Show HN: K(r)ep - A high-performance string search utility
15 comments
·April 16, 2025aw1621107
finnh
With this comment showing that search was inconsistent and gave incorrect results: https://news.ycombinator.com/item?id=43335277
why the repost?
globnomulous
He posted the project 36 days ago, 35 days ago, and today. The commit history appears to show that he has been working on it, but that's no excuse for this sort of re-posting.
The guy has a pattern of not just posting his own projects but contributing nothing meaningful to discussion. Either he makes a sales pitch when introducing the project or he thanks people for their feedback and fails to engage in any way with substantive feedback or criticism.
Last time he posted this project he couldn't even be bothered to reply to a very generous response by the author of ripgrep: https://news.ycombinator.com/context?id=43334661
I'm not a moderator (thank God) but it's patently clear to me that there is an etiquette, essential for any productive conversation, that this guy isn't following and that his submissions should be ignored.
burntsushi
He also posts threads on reddit and then deletes everything:
https://old.reddit.com/r/programming/comments/1jra9y0/introd...
https://old.reddit.com/r/programming/comments/1jpk8sw/krep_a...
https://old.reddit.com/r/commandline/comments/1jqhssc/krep_b...
daviducolo
I reposted the project because I have released a new version fixing everything that users have encountered.
alkh
The fact that even in the test example it took ripgrep 0.115 s with 97% CPU usage vs Krep's 0.106 s with 328% CPU usage is a testament of why ripgrep is still preferable. Such a huge tradeoff in resource consumption for such a small speed gain is hard to justify
burntsushi
ripgrep author here.
Like many grep tools, it also has significant performance cliffs that are very easy to hit:
$ time rg -o -c '[A-Z]' subtitles2016-sample.en
51835353
real 4.391
user 4.344
sys 0.042
maxmem 923 MB
faults 0
$ time krep-1.0.2 -E -o -c '[A-Z]' subtitles2016-sample.en
^C
real 8:02.95
user 3:04:10.58
sys 4.203
maxmem 919 MB
faults 0
ripgrep has cliffs too, but they tend to be rarer and/or still give decent perf.daviducolo
I have just released version 1.1.0 which should fix the problems reported by users.

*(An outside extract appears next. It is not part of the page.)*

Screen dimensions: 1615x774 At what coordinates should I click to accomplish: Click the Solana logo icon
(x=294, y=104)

https://github.com/davidesantangelo/krep/releases/tag/v1.1.0
MattPalmer1086
There's a few issues with the Horspool implementation.

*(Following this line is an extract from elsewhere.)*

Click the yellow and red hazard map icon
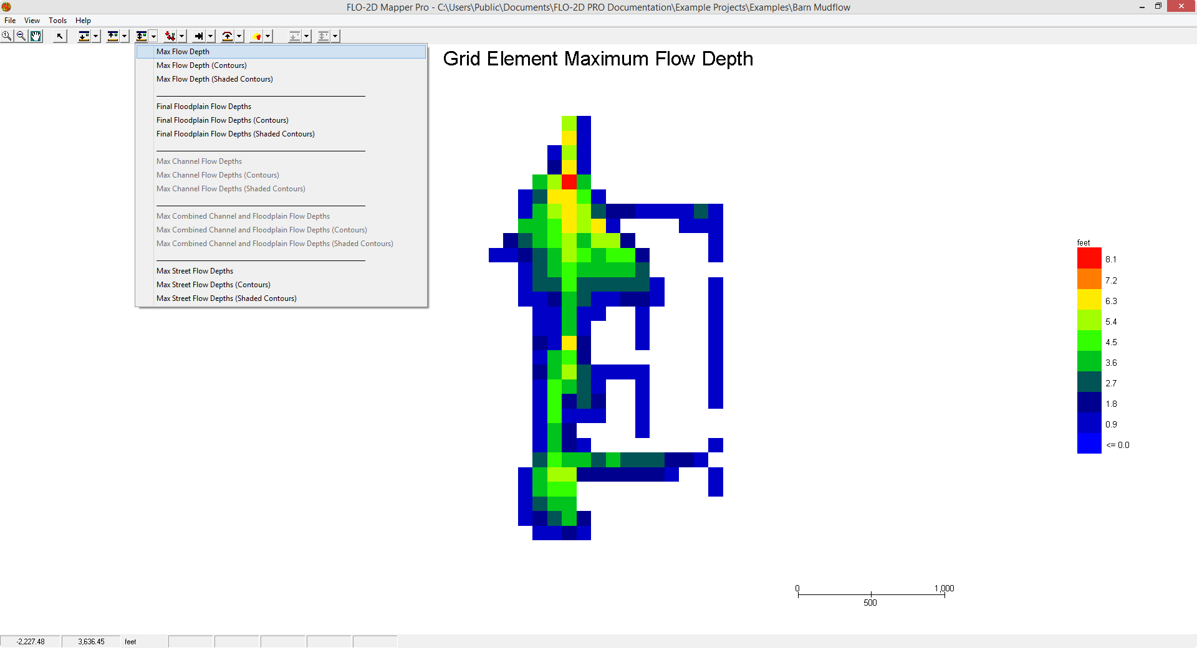Viewport: 1197px width, 648px height. [256, 36]
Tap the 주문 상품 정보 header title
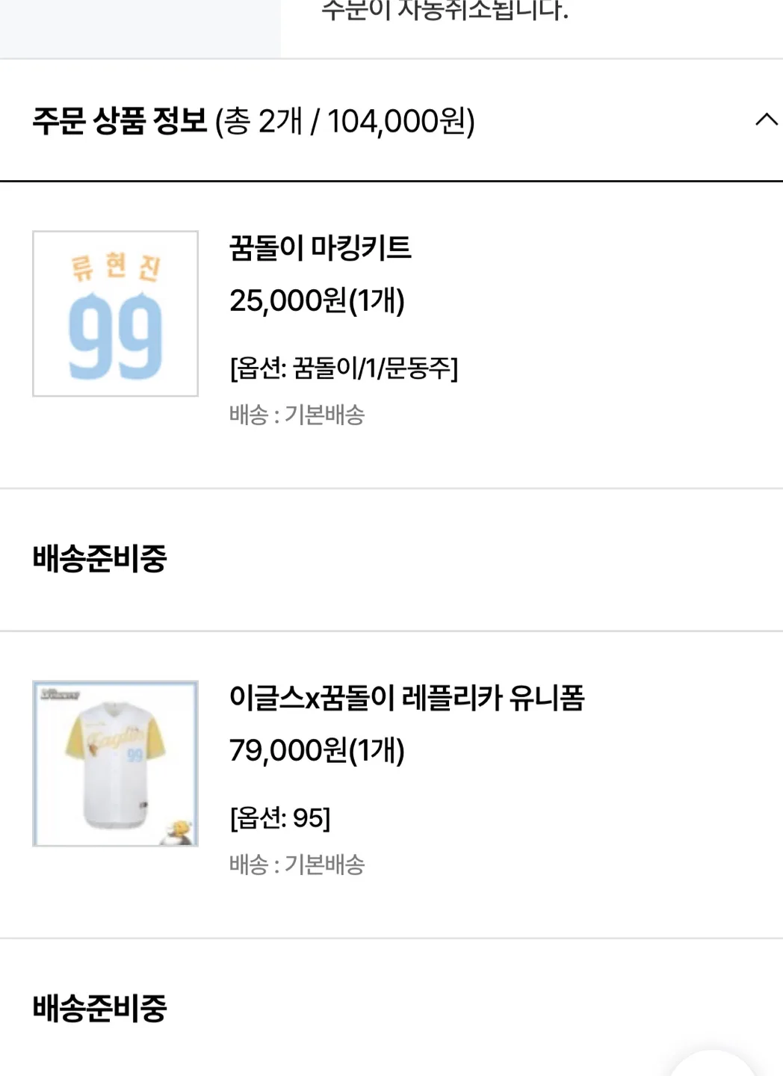Viewport: 783px width, 1076px height. click(x=120, y=120)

To obtain non case sensitive searching, you set the shift in the bad char table for both the upper and lower case variants. That's fine. But when you come to do the search, you ignore this and only look up the lower case version if it's non case sensitive. This is unnecessary - the valid shifts for both cases are already in the table, since you put them there. So you can avoid doing a lookup on the lower table.

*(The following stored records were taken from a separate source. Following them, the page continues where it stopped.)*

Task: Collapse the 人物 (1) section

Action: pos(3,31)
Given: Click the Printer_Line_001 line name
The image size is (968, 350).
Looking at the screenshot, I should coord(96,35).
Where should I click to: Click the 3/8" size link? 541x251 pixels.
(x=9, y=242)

I think you also only ever shift by one if you get a full match, but this is also unnecessary. You can shift by whatever the last char bad char shift is and you won't miss any patterns, even if they can overlap.
Finally, you have a test to see if the shift is zero, and to set it to one if it is. You should never get a shift of zero from the bad char table (you don't process the last char of the pattern when creating the bad char table, so there is never a distance of zero from the end).
daviducolo
Thank you for the report! Here’s what I changed:
1. Always use the raw bad_char_table[text[i + pattern_len‑1]] shift—no extra lowercase lookup at runtime. 2. After a full match, advance by that same table shift instead of just doing i++, so you never miss overlapping occurrences. 3. Removed the “if shift==0 then shift=1” guard—since we build the table excluding the last pattern byte, zero shifts can’t occur.
https://github.com/davidesantangelo/krep/releases/tag/v1.0.6
MattPalmer1086
Looks better! A couple of other minor comments, since I'm looking at it:
1. You don't need to assign the last char of the pattern inside the search loop every time around the loop. It will never change (line 1143). Just do it once before the search loop starts.
2. tc_last is the text aligned with the end of the pattern window (line 1142). You don't need to get it again when getting the shift (lines 1201, 1208). bad char is the last char which you already have.
daviducolo
I have applied your suggestions. Thank you again.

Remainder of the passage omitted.